Modulo the HUGE computational cost of simulating these things, not to mention the non-trivial task of determining network parameters.
Surrogate models are a thing though, and it's going to be an interesting time as we gradually figure out what approximations and optimizations are 'acceptable', and what computations really are necessary for "intelligence" (whatever that might be).
Arguably, you'd need to simulate tens of billions of neurons in order to achieve human-level intelligence. So, even if you'd have correctly simulated a single neuron, there's still a lot to cover to achieve human-level AI. And even then. The few unfortunate cases where a human child has been reared outside of the normal environment (see Genie), having a human brain has turned out not to be enough to have intelligence that would be recognized as 'human-level'. So, apart from the simulated brain itself, you'd need to devise an appropriate training environment to use for training said brain to achieve human-level intelligence. Which would be a formidable feat in and of itself.
That doesn't follow at all. Human neurons aren't much different from mouse neurons, maybe chicken neurons, mosquito neurons. After you faithfully model a neuron you still need untold myriads of them and their interconnects to get human brain.
> Human neurons aren't much different from mouse neurons
We don't actually know this. Yeah the cerebellum and substantia nigra and other regions preserved across mammals are probably conserved in the neural structure as well. But the human neocortex has quite radically different gene expression compared to rats (which results in the morphological differences). There very well could be "more processing power per neuron" in humans vs rodents.
Also, sensations and feelings are not a logical/mathematical byproduct of the neurons; no matter how "well" you simulate "neurons", feelings and sensations will not emerge.

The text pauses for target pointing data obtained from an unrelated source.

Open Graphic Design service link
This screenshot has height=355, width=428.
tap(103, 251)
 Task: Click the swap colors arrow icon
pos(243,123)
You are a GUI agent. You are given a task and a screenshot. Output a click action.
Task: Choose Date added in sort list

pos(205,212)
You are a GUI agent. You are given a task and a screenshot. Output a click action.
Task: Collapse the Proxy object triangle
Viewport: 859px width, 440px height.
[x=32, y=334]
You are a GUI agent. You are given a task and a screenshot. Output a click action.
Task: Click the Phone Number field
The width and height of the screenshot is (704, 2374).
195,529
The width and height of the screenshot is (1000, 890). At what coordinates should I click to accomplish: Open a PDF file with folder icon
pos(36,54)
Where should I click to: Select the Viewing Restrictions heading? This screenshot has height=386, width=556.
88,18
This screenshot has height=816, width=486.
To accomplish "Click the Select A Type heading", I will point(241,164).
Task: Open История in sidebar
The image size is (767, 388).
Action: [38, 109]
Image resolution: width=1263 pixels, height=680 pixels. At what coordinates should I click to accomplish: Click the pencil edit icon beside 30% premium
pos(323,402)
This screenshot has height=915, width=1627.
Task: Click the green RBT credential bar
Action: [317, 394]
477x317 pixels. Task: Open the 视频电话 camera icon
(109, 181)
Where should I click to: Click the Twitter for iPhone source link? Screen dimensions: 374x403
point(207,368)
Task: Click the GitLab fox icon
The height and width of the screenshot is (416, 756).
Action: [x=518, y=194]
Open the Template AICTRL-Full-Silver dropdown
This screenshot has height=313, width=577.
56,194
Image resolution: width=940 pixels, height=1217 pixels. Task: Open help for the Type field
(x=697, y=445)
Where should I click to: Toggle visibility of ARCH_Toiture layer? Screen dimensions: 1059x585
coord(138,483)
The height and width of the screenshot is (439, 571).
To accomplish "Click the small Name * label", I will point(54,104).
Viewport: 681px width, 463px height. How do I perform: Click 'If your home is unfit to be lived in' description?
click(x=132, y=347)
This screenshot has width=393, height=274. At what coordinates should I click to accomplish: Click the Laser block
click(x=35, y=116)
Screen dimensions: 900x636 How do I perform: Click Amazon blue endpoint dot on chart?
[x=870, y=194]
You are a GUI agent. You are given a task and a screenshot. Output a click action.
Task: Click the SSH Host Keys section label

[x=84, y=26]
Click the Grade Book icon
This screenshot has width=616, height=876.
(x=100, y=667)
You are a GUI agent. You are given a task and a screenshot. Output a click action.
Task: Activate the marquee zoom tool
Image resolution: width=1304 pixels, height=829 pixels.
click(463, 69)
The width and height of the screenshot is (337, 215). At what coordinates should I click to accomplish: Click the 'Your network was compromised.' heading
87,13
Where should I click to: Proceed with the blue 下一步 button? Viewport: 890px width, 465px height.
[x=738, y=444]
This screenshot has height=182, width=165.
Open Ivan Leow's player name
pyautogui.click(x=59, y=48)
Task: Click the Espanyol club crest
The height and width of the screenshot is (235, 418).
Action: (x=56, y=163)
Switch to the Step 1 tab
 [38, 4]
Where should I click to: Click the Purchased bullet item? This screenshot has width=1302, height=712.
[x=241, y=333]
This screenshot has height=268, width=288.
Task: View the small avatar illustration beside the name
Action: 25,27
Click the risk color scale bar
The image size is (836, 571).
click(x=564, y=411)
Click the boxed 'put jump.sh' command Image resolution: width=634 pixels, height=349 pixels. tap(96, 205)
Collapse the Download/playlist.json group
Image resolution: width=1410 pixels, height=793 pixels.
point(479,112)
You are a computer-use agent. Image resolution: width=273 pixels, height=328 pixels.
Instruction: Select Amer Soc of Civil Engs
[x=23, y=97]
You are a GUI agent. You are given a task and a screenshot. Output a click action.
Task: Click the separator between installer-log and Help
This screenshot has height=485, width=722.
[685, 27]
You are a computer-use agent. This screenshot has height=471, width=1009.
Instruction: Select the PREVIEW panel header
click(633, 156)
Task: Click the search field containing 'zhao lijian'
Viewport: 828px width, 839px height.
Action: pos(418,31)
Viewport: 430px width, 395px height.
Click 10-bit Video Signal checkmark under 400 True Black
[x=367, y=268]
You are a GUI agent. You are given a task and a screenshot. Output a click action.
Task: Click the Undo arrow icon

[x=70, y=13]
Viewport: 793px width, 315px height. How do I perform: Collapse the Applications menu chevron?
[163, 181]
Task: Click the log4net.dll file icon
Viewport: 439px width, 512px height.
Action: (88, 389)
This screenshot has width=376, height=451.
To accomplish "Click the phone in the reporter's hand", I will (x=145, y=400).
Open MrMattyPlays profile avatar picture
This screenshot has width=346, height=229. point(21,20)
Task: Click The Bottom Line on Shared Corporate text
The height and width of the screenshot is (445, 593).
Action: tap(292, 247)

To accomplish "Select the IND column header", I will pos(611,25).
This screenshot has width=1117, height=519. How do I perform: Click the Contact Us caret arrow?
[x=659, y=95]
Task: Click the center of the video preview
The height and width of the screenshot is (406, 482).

Unless you believe in a transcendent soul that could be the source of these sensations or feelings, this assertion doesn't make sense. Assuming there is no supernatural soul, it's logically impossible for anything humans experience to not arise from the human body.
This entire notion of qualia is a philosophical quagmire predicated on the idea that if you can imagine something, it must be true ("we can imagine a zombie that behaves exactly like a human, but doesn't have qualia at all"). It's actually as laughable as the "argument from perfection" for the existence of a god.
> You just need biological machinery and computers are not biological machinery capable of producing sensations.
This is a postulate, not an argument. My contention is that qualia are meaningless - like saying that there is such a thing as "feeling like you're computing the number 1000" for a processor, or "feeling like you are a really hard granite" for a piece of granite. Just because we can express it doesn't mean that it makes sense.
All of the conundrums about qualia go away if we just accept this. Alice would not in fact experience anything new when she saw red for the first time, if she knew everything about human cognition and the physical properties of the color red.
I do absolutely agree that we know almost nothing about how these processes actually happen in the brain, and most attempts at AI and bombastic predictions about replacing humans are off the mark by centuries. But that is no reason to assume that there is something completely different going on in animal brains than computation, in the wide sense of the Turing machine model.
I don't think we have the faintest clue what subjective experience of self (whatever you call it, qualia?) actually is, to be able to say it isn't artificially reproducible.
Said models still don't seem to be very close to being able to predict the behaviour of biological neurons though.
If they did, then we'd have invented artificial human-level intelligence.